Arguments suggesting that the Act itself will be disinflationary rely on two points: that subsidies will increase supply and that the Act is deficit-reducing over the entire budget window. However, subsidies’ effects on supply will take time to play out, especially when the subsidies are for capital and R&D investments. Moreover, as pointed out in the Penn Wharton Budget Model’s analysis of the Act’s inflationary effects, the Act is actually deficit-increasing until 2027, when the ACA subsidy provisions expire. As such, the report estimates that the Act will initially have a very slight inflationary effect and then a disinflationary effect (although its estimates for the Act’s added or subtracted inflation are not statistically significant).
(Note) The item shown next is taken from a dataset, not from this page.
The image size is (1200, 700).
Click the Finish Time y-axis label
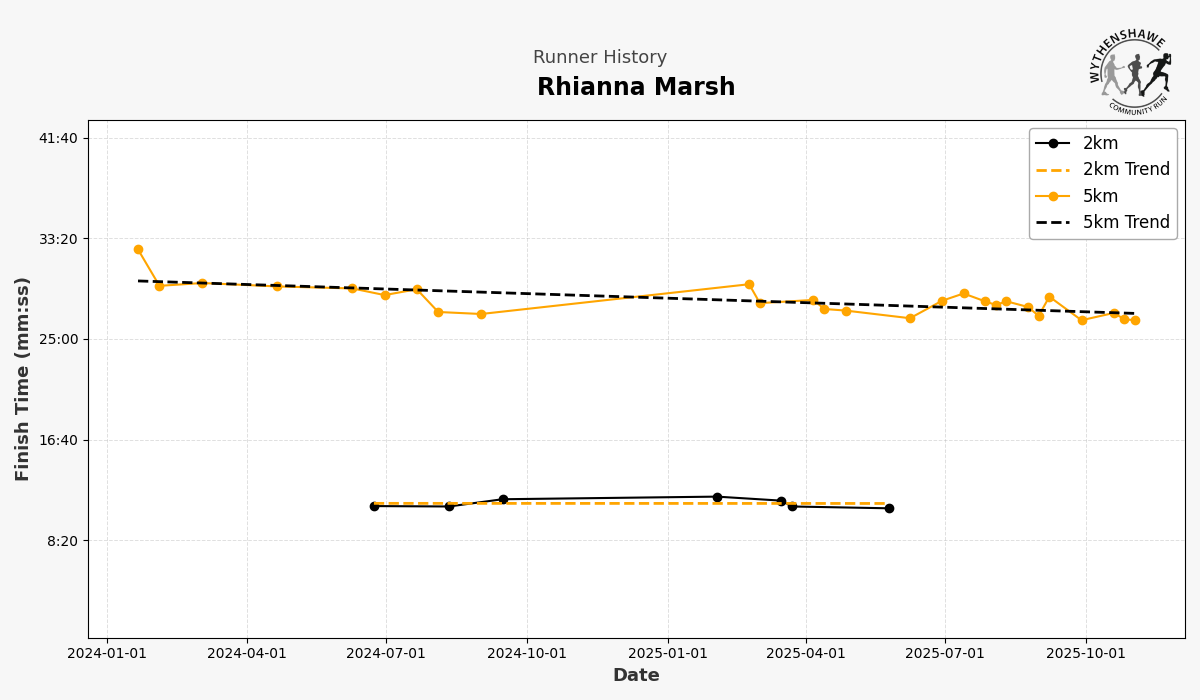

This model also disregards any potential shifting of the tax incidence onto consumers in the form of higher prices. Thus, if anything, the Act will exacerbate the current inflation problem rather than mitigate it.

Better alternatives exist. Instead of implementing an AMT, raising the top marginal personal income tax rate and taxing dividends as normal income are two ways in which tax revenues could be raised without directly jeopardizing long-term growth. For example, the U.S. Treasury Department estimated that raising the tax rate for the top personal income bracket by just 2.6 percentage points from 37 percent to 39.6 percent—its rate prior to the TCJA—as suggested last year in the American Families Act would have increased tax revenues by $132 billion between 2022 and 2026 (after which the 39.6 percent rate is reinstated anyway). A higher top marginal personal income tax rate would maintain corporate investment incentives, reduce demand for high-income households (thus relieving inflationary pressures), and prevent any tax increase from being reflected in higher consumer prices. While dividend tax incidence can still partially be spread around between shareholders, capital, labor, and consumers, firms can still take full advantage of investment incentives, and the higher tax rate may further incentivize firms to retain earnings and channel them toward more productive purposes to increase production in the long term.

The corporate AMT represents a misguided source of revenue to cover the expenditures in this bill. While the crucial ability of affected firms to draw on business tax credits beyond that suggested by an AMT is maintained, the country’s long-term economic growth and competitiveness are jeopardized through diminished incentives to make long-term investments in capital assets, primarily through less-generous depreciation schedules and the inability to take advantage of the TCJA’s full-expensing provision while it lasts. The tax is also likely to exacerbate the economy’s current inflationary woes as part of the tax incidence is shifted to consumers, especially while the bill itself is deficit-increasing. A better alternative, progressive sources of tax revenue, certainly exist, although they may not be as popular as an anti-big-business crusade. Increasing the tax rates for the highest personal income brackets even marginally would yield sufficient revenues while also reducing the demand of the highest earning households, which would directly help fight inflation. Alternatively, taxing dividends would incentivize firms to retain earnings and make the prospect of investing those earnings in longer-term projects more enticing. It is important that policymakers properly rethink the effects of the corporate AMT, especially in an inflationary period, and realize that better sources of revenue not only exist but should replace the corporate AMT in the Inflation Reduction Act.